I read Spare, and I read the (eagerly offered) list of mistakes that appeared immediately. If I’d been somebody famous with a lot of critics in the press, a very similar list could have been written about my book, and it would have been just as meaningless. There’s nothing he said that undermines the story of his life as a spare. It’s not enough to say, well, that’s his truth, but these errors show that the whole thing might not be real.
The errors show nothing of the kind; they only show that it’s impossible to meet the standards imposed on him, which is kind of his point.
Melancholy Jaques
@Tony Jay:
Question the need for a monarchy, question the suitability of a monarchy to fill that role, and the whole damned pack of cards gets shaken in unpredictable ways.
As Shakespeare put it:
Take but degree away, untune that string,
And, hark, what discord follows!
Troilus and Cressida, Act 1, scene 3
Brachiator
@hitchhiker:
This is a very good point. We normally don’t fact check every detail of our own lives. Nor do most of us have reporters and photographers following us around.

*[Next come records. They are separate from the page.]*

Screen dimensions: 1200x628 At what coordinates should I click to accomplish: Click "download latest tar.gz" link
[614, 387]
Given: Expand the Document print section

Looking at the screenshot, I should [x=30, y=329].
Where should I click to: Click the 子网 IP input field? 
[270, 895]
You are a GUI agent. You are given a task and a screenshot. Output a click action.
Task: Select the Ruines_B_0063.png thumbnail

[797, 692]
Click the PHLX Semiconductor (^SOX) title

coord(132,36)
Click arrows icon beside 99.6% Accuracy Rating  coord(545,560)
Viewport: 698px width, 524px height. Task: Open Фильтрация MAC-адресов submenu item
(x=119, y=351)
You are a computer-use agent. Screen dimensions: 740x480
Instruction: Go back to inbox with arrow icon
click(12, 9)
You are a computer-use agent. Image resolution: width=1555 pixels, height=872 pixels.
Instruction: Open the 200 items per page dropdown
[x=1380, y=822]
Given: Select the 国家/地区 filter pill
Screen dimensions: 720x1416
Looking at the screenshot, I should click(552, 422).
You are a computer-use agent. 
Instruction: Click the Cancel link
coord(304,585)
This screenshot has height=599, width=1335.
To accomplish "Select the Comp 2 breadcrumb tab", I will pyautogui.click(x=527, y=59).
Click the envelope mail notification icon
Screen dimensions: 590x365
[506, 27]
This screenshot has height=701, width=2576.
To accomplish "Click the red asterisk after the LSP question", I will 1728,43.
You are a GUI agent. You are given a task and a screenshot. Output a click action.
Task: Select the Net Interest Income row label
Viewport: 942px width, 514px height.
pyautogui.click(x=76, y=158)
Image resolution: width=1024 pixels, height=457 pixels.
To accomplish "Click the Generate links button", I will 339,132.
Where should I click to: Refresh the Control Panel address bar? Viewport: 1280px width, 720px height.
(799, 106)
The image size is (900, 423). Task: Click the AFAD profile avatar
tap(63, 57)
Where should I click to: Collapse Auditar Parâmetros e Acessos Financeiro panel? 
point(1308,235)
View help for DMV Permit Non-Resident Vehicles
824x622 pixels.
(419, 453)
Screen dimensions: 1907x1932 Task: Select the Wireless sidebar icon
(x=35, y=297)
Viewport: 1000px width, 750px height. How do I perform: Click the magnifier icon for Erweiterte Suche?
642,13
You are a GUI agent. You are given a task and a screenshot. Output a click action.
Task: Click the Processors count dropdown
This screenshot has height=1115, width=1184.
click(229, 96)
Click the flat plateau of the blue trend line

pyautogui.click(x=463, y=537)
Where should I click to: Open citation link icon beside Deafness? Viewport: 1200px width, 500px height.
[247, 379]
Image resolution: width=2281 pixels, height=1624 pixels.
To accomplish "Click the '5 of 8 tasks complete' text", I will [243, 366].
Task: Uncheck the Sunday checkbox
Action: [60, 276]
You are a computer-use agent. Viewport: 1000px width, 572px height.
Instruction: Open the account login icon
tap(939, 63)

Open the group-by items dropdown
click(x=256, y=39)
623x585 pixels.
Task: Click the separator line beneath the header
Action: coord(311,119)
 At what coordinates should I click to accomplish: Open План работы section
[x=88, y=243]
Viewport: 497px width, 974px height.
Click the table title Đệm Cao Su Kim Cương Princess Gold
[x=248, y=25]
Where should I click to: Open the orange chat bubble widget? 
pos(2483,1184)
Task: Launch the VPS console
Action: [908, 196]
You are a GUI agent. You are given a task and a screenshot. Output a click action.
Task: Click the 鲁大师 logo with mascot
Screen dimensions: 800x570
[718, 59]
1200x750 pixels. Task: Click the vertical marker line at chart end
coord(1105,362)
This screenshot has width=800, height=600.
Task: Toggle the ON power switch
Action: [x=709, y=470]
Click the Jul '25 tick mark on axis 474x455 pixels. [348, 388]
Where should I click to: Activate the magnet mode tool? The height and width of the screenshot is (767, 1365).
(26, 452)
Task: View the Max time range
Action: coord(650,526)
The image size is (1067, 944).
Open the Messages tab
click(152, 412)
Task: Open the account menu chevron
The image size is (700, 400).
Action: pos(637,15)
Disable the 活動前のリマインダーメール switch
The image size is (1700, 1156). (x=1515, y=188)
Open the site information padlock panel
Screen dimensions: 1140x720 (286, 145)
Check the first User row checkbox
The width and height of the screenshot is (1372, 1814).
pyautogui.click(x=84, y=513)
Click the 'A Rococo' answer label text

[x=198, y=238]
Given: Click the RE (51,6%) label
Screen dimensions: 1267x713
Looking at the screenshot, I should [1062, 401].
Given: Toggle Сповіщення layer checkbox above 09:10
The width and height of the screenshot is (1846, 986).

A woman from anywhere (formerly Mohagan)
@Dorothy A. Winsor: Exactly
Tony Jay
@Geminid:
I thank you! Good day, mostly. Watched the common-law-father-in-law run a half marathon (at 74), had a delicious Lebanese lunch, and got out of Liverpool Town Centre before the St Paddy’s Day faithful began their miraculous transformation of a million barrels of Guinness and Bushmills into an ocean of vomit. Then I watched Liverpool FC throw away an FA Cup quarter final 4-3 against the awful Manchester United in the very last seconds of the game, which was less of the good.
Luckily I’m of pure(ish) Irish stock, so I won’t get mad, I’ll just get melancholy.
@Melancholy Jaques:
That’s why Shakey gets all the plaudits. Guy said everything first, and better.
Geminid
@Ironcity: I looked up the Grant-Buckner relationship and found I had it wrong. Buckner helped Grant after he made it back to New York. Grant had to wire his father for travel and expense money and while he was waiting, the hotel keeper pressed him to pay his bill. That’s when Buckner stepped in and vouched for Captain Grant.
At Fort Donelson, Grant offered to lend the newly captured Buckner money if he needed it but Buckner declined. Buckner thought highly of Grant, and after Grant’s death Buckner assisted his widow financially.
Aside from his conflict with a commander, Grant liked California and wrote in his Memoirs that during the War he had thought of settling there afterwards. But this was before Congress created the rank of Lieutenant General and Lincoln appointed Grant to the post, putting him in charge of all the Union’s armies. That and Lincoln”s assasination made a political role inescapable. As Grant prefaced his Memoirs, “Man proposes, God disposes.”